This year we’re trying to use an ADXRS453 gyro on our robot. (With this eval board.) Yesterday we wired it up and managed to communicate with using the WPILib SPI class. We simply read the sensor data every time TeleopPeriodic was called, and integrated the results to get a measure of our heading. This worked extremely well, as in, the heading would not change at all while the gyro was sitting still, and changed as we would expect it to when we rotated it.
Then we go to work with it today, without changing the program, and it drifts like crazy. (Like, a degree every couple of seconds.) We wrote code to try and compensate for it, by sampling the rate for a couple seconds while it’s still, and the values still oscillate and drift while the gyro is sitting still.
In another thread, members of several teams said they had used this gyro with success. Any idea what’s going on? Any wisdom you can share about how to work with it?
Thank you for sharing the code for the gyro. A couple of comments:
You used a Task and Timers rather than a notifier. Seems like a notifier could make the code easier, but there are also two timers which indeed complicate a bit. Are two timers needed? I’d have to read closer to work it out.

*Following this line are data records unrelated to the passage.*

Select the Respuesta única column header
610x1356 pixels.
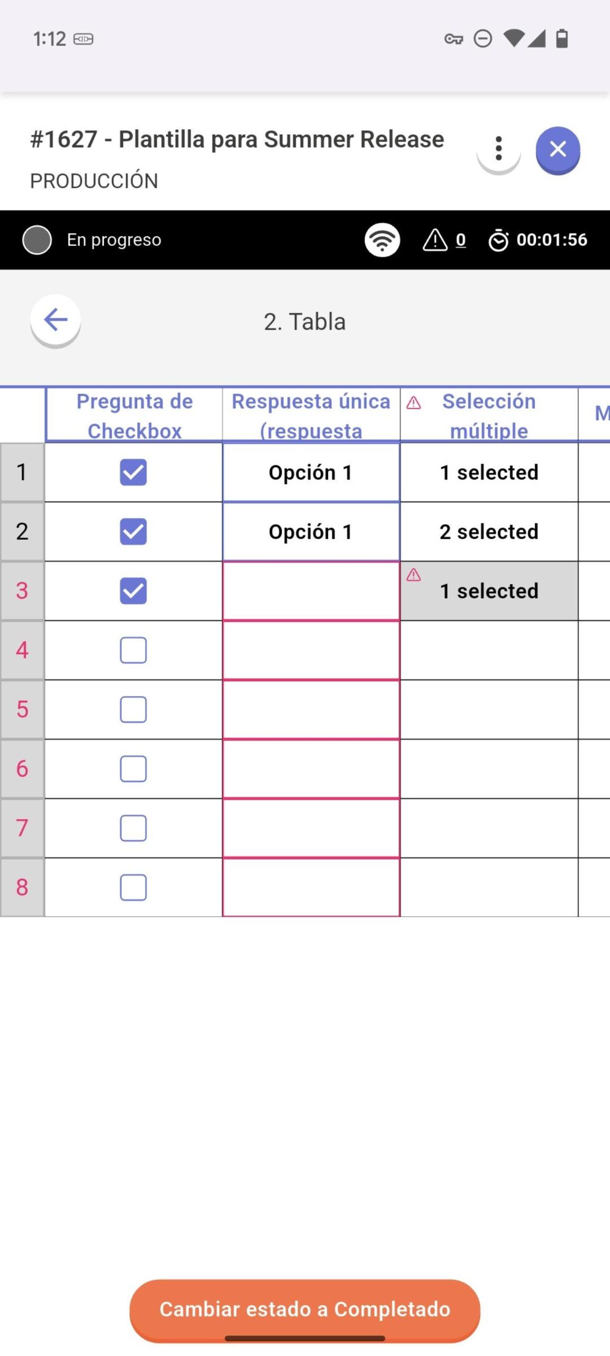[311, 415]
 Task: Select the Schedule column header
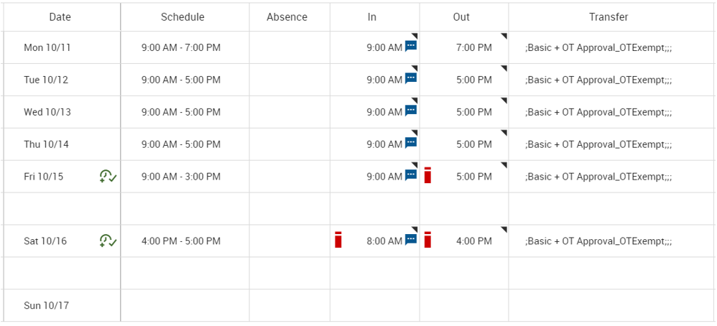(x=182, y=17)
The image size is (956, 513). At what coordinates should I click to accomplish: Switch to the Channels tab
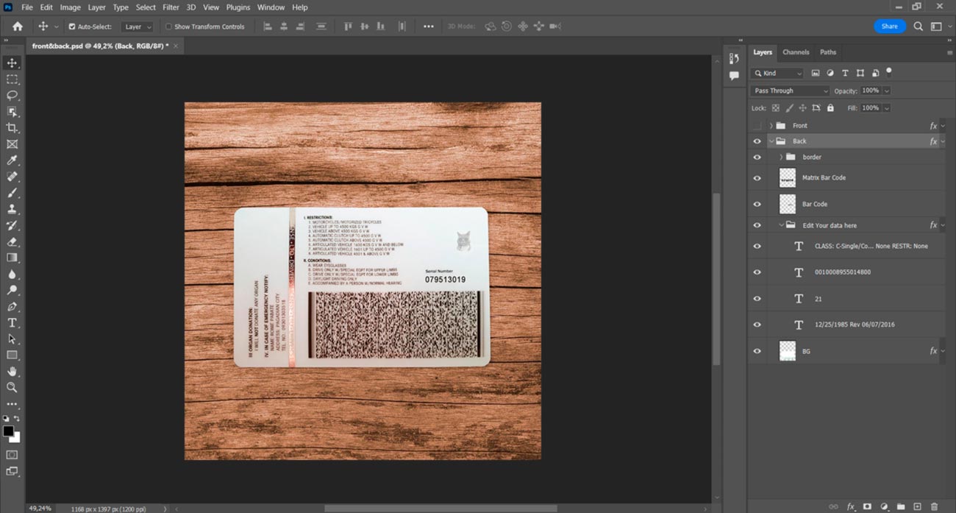click(x=795, y=52)

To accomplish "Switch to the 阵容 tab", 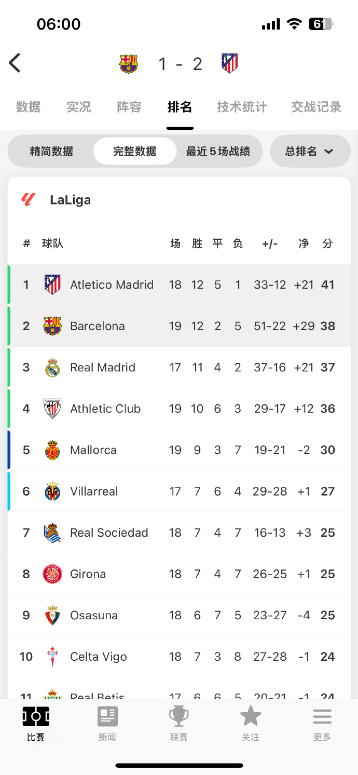I will [x=129, y=107].
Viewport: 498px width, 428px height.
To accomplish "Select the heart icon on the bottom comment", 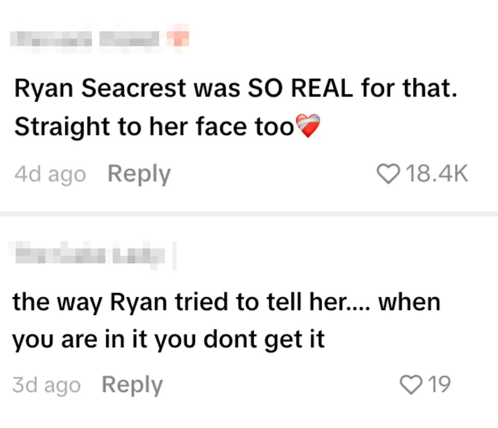I will pyautogui.click(x=411, y=384).
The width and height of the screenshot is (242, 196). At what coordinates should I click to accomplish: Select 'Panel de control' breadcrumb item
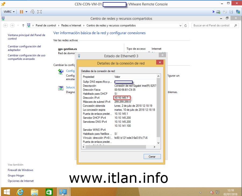pyautogui.click(x=46, y=26)
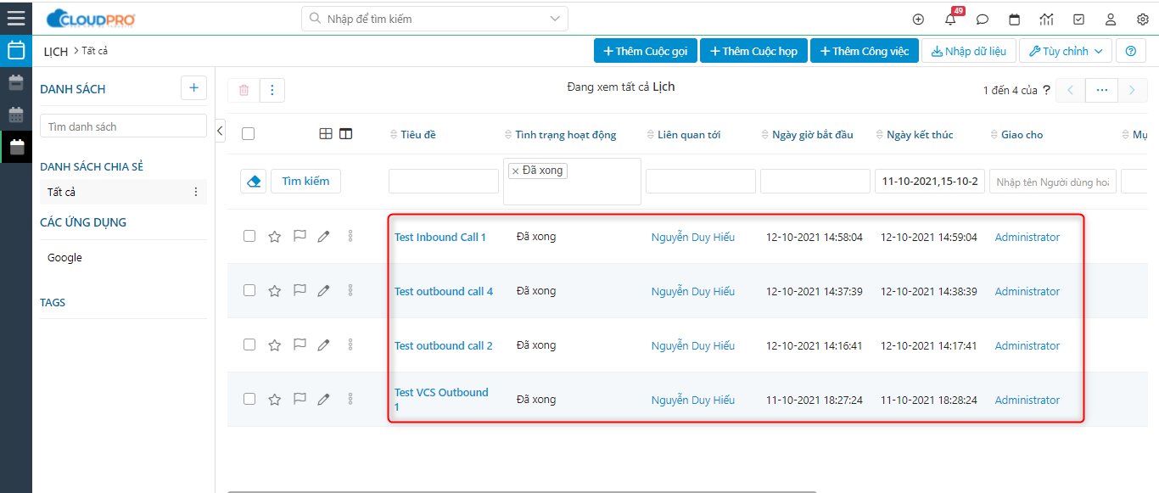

The floating point values are floats instead of doubles. Any particular reason? I’m used to thinking of doubles as being just fine for most uses. WPI Lib seems to use doubles everywhere.
The float values are being updated from a task and read from the robot loop. I think a mutex is needed to protect the values being read. Keep in mind that this year, we really do have multiple processors which means we should pay attention to atomic operations. I don’t think a double or float is atomic.
This should be great for us to get going with the gyros.
I’ll be happy to contribute to any changes we make.
I did not change the original code all that much. The changes you recommend make sense. One could use a single timer for both the calibration and update functions. I’ve not used a WPI notifier yet. Is it a wrapper for a counting semaphore? The gyro started working right and I wanted to get it to the students to work on their autonomous behaviours.
I did not think the precision was necessary. One can only “point” the robot with a certain amount of accuracy anyways. Doubles will work.
Floats are atomic as they are word-sized on a 32-bit machine. But a more portable implementation would protect the data - good idea.